Genkonstrukt nach Anspruch 17, wobei das mutierte Cyclin G1-Protein ein Cyclin G1-Protein mit mindestens einer Aminosäuresubstitution umfasst.
Genkonstrukt nach Anspruch 23, wobei die Substitution bei einem Rest erfolgt, der dem Rest 61 des humanen Cyclin G1-Proteins entspricht.
Genkonstrukt nach Anspruch 24, wobei das mutierte Cyclin G1-Protein ein humanes Cyclin G1-Protein ist.
Genkonstrukt nach Anspruch 25, wobei die Substitution Alanin ist.
Expressionsvehikel, umfassend das Genkonstrukt nach Anspruch 17.
Expressionsvehikel nach Anspruch 27, wobei das Expressionsvehikel ein Virusvektor ist.
Expressionsvehikel nach Anspruch 28, wobei der Virusvektor ein Retrovirusvektor ist.

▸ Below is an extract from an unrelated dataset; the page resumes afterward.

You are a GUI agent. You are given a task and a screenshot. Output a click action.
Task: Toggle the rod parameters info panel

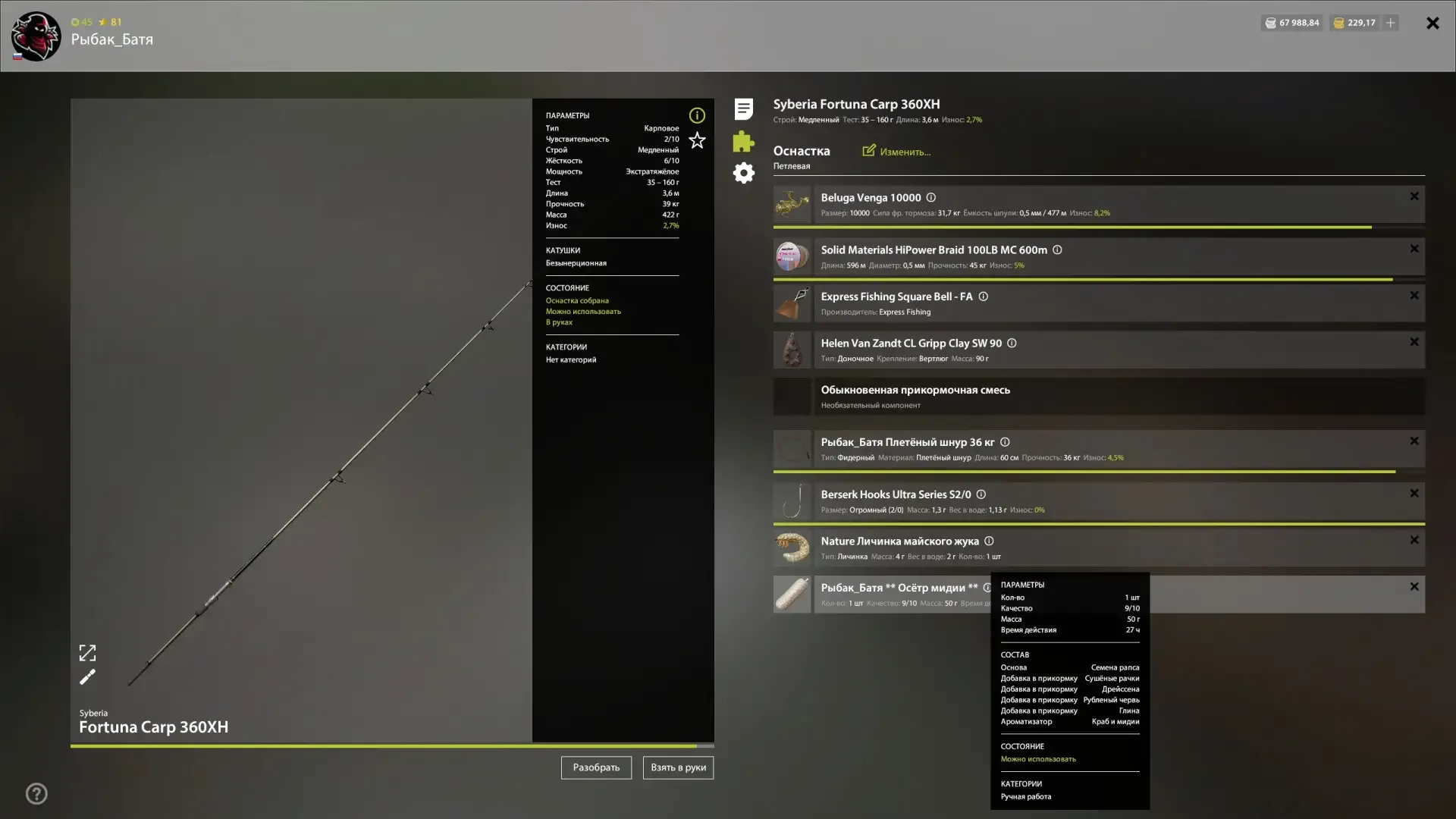point(697,115)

Expressionsvehikel nach Anspruch 28, wobei der Virusvektor ein Adenovirusvektor ist.
Verwendung von mutiertem Cyclin G1 mit einem dominant-negativen Phänotyp, wie durch die Fähigkeit zur Hemmung von humanem Cyclin G1 definiert, zur Herstellung einer pharmazeutischen Zusammensetzung zum Verhindern einer Zellteilung in einer Zelle.
Verwendung nach Anspruch 31, wobei das mutierte Cyclin G1-Protein der Zelle durch Abgabe eines Expressionsvehikels, das ein das mutierte Cyclin G1-Protein kodierendes Genkonstrukt umfasst, an die Zelle verabreicht wird.
Verwendung nach Anspruch 31, wobei das mutierte Cyclin G1-Protein der Zelle durch Transduktion der Zelle mit einem Expressionsvehikel, das ein das mutierte Cyclin G1-Protein kodierendes Genkonstrukt umfasst, verabreicht wird.
Verwendung nach Anspruch 32, wobei das Expressionsvehikel ein Retrovirusvektor ist.
Verwendung nach Anspruch 32, wobei das Expressionvehikel ein Adenovirusvektor ist.
Verwendung nach Anspruch 31, wobei das mutierte Cyclin G1-Protein ein am Aminoterminus verkürztes Cyclin G1-Protein umfasst.
Verwendung nach Anspruch 36, wobei das mutierte Cyclin G1-Protein Aminosäurereste eines Cyclin G1-Proteins entsprechend den Resten 41 bis 249 eines humanen Cyclin G1-Proteins umfasst.
Verwendung nach Anspruch 37, wobei das mutierte Cyclin G1-Protein die Reste 41 bis 249 eines humanen Cyclin G1-Proteins umfasst.
Verwendung nach Anspruch 31, wobei das mutierte Cyclin G1-Protein ein Cyclin G1-Protein mit mindestens einer Aminosäuresubstitution umfasst.
Verwendung nach Anspruch 39, wobei die Substitution bei einem Rest erfolgt, der dem Rest 61 eines humanen Cyclin G1-Proteins entspricht.
Verwendung nach Anspruch 39, wobei das mutierte Cyclin G1-Protein ein humanes Cyclin G1-Protein ist.
Verwendung nach Anspruch 40, wobei die Substitution Alanin ist.
Mutiertes Cyclin G1 mit einem dominant-negativen Phänotyp, wie durch die Fähigkeit zur Hemmung von humanem Cyclin G1 definiert, zur Verwendung in einer pharmazeutischen Zusammensetzung.
Genkonstrukt, das ein mutiertes Cyclin G1-Protein mit einem dominant-negativen Phänotyp kodiert, wie durch die Fähigkeit zur Hemmung von humanem Cyclin G1 definiert, zur Verwendung in einer pharmazeutischen Zusammensetzung.
Expressionsvehikel, umfassend das Genkonstrukt nach Anspruch 44, zur Verwendung als pharmazeutisches Mittel.